Risks of Depression Dims Hopes for Anti-Addiction Drug
Associated Press, 4/23/2008

CHICAGO -- Two years ago, scientists had high hopes for new pills that would help people quit smoking, lose weight and maybe kick other tough addictions like alcohol and cocaine.

The pills worked in a novel way, by blocking pleasure centers in the brain that provide the feel-good response from smoking or eating. Now it seems the drugs may block pleasure too well, possibly raising the risk of depression and suicide.

Margaret Bastian of suburban Rochester, N.Y., was among patients who reported problems with Chantix, a highly touted quit-smoking pill from Pfizer Inc. that has been linked to dozens of reports of suicides and hundreds of suicidal behaviors.

''I started to get severely depressed and just going down into that hole ... the one you can't crawl out of,'' said Bastian, whose doctor took her off Chantix after she swallowed too many sleeping pills and other medicines one night.

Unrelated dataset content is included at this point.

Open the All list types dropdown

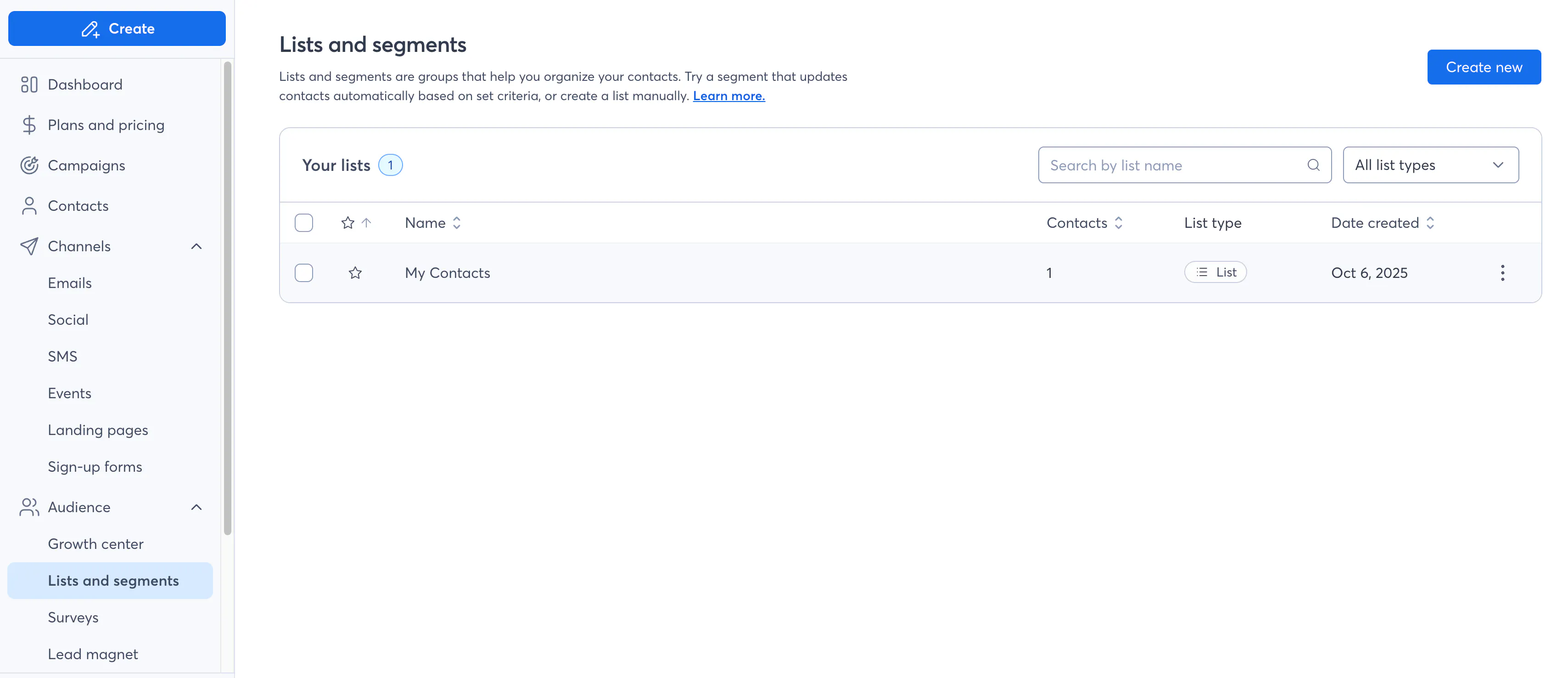(x=1430, y=165)
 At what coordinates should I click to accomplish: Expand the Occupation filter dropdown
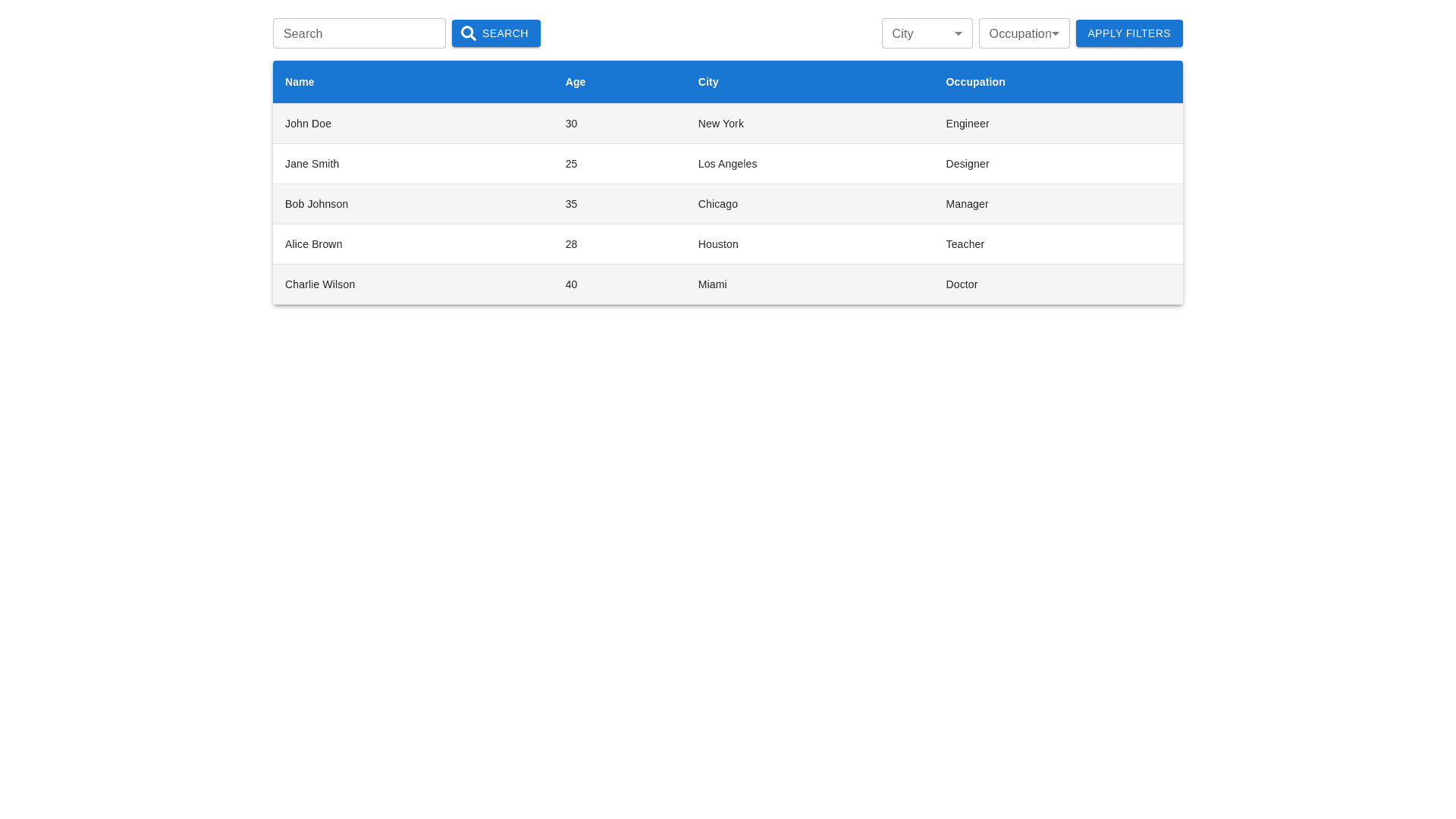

Side effects also plague two other drugs:
-- Rimonabant, an obesity pill sold as Acomplia in Europe, was tied to higher rates of depression and a suicide in a study last month. The maker, Sanofi-Aventis SA, still hopes to win its approval in the United States.
-- Taranabant, a similar pill in late-stage testing, led to higher rates of depression and other side effects in a study last month. Its maker, Merck & Co., stopped testing it at middle and high doses.

The makers of the new drugs insist they are safe, although perhaps not for everyone, such as people with a history of depression. Having to restrict the drugs' use would be a big setback because it would deprive the very people who need help the most, since addictions and depression often go hand-in-hand, doctors say.

A bigger fear is that the whole approach may be in trouble. Researchers say blocking pleasure, especially the way the obesity drugs do, might take the fun out of many things, not just the harmful substances and behaviors these drugs target.

It may be possible to improve the drugs so they act more precisely. Chantix targets a different pathway -- nicotine pleasure switches -- and in a different way than the obesity drugs, which aim at the same pathway that gives pot smokers the munchies. That is one reason many doctors are optimistic that any risks about Chantix will prove manageable.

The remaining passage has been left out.